Wednesday, October 11, 2017

Important long-term study of children with the 7-year data.

I am busy right now, but maybe some of you can give its relevance. It seems to be one of or the largest study ever done?

 2017 Oct 3:1-12. doi: 10.1044/2017_JSLHR-S-16-0205. [Epub ahead of print]

The History of Stuttering by 7 Years of Age: Follow-Up of a Prospective Community Cohort.

Kefalianos E1,2,3Onslow M4Packman A4Vogel A1,3,5Pezic A2Mensah F2,6,7Conway L2,6Bavin E8Block S9Reilly S2,6,10.

Abstract

PURPOSE:

For a community cohort of children confirmed to have stuttered by the age of 4 years, we report (a) the recovery rate from stuttering, (b) predictors of recovery, and (c) comorbidities at the age of 7 years.

METHOD:

This study was nested in the Early Language in Victoria Study. Predictors of stuttering recovery included child, family, and environmental measures and first-degree relative history of stuttering. Comorbidities examined at 7 years included temperament, language, nonverbal cognition, and health-related quality of life.

RESULTS:

The recovery rate by the age of 7 years was 65%. Girls with stronger communication skills at the age of 2 years had higher odds of recovery (adjusted OR = 7.1, 95% CI [1.3, 37.9], p = .02), but similar effects were not evident for boys (adjusted OR = 0.5, 95% CI [0.3, 1.1], p = .10). At the age of 7 years, children who had recovered from stuttering were more likely to have stronger language skills than children whose stuttering persisted (p = .05). No evident differences were identified on other outcomes including nonverbal cognition, temperament, and parent-reported quality of life.

CONCLUSION:

Overall, findings suggested that there may be associations between language ability and recovery from stuttering. Subsequent research is needed to explore the directionality of this relationship.

2 comments:

Anonymous said...

"children who had recovered from stuttering were more likely to have stronger language skills than children whose stuttering persisted"
Back to the circle one: which came first: the chicken or the egg?

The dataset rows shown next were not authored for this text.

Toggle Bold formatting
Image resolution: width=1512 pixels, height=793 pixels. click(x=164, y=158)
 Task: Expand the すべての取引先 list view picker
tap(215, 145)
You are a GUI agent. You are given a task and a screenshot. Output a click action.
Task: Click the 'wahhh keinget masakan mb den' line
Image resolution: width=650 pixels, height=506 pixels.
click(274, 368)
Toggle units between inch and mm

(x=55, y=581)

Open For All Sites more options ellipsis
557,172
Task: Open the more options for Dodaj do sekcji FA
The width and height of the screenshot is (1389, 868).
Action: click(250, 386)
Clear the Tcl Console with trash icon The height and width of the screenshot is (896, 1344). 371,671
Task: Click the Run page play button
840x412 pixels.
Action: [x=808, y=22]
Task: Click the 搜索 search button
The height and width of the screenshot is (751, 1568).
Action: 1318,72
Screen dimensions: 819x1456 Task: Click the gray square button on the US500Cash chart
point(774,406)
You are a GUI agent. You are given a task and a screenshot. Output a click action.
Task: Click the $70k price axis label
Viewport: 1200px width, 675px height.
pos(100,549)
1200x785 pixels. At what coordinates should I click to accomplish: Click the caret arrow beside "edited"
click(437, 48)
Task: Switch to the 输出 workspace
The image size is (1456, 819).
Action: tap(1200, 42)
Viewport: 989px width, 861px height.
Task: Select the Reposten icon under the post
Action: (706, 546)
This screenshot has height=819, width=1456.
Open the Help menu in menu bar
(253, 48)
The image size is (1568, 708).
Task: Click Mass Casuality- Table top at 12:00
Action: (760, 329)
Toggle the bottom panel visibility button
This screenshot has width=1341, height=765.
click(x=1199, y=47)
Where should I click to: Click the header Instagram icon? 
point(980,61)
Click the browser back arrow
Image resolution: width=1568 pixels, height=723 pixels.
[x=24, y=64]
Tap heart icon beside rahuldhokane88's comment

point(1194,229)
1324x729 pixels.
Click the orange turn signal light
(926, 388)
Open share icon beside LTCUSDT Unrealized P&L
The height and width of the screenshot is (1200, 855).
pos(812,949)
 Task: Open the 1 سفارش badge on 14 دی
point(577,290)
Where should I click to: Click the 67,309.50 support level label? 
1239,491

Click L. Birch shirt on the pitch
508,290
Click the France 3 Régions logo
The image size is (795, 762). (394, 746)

I've seen stuttering kids around age 3, telling their own stories; and saw that their stuttering persisted.

Anonymous said...

My daughter is 23 now and started stuttering around age 7-8 mainly due to severe bullying at the parochial school we sent her to. My husband and I almost got arrested confronting the ring leaders parents due to the school's non response to our furor. Our girl is a college graduate but still struggles with her speech despite therapy. She still has difficulty pronouncing her full name.I pray it gets better.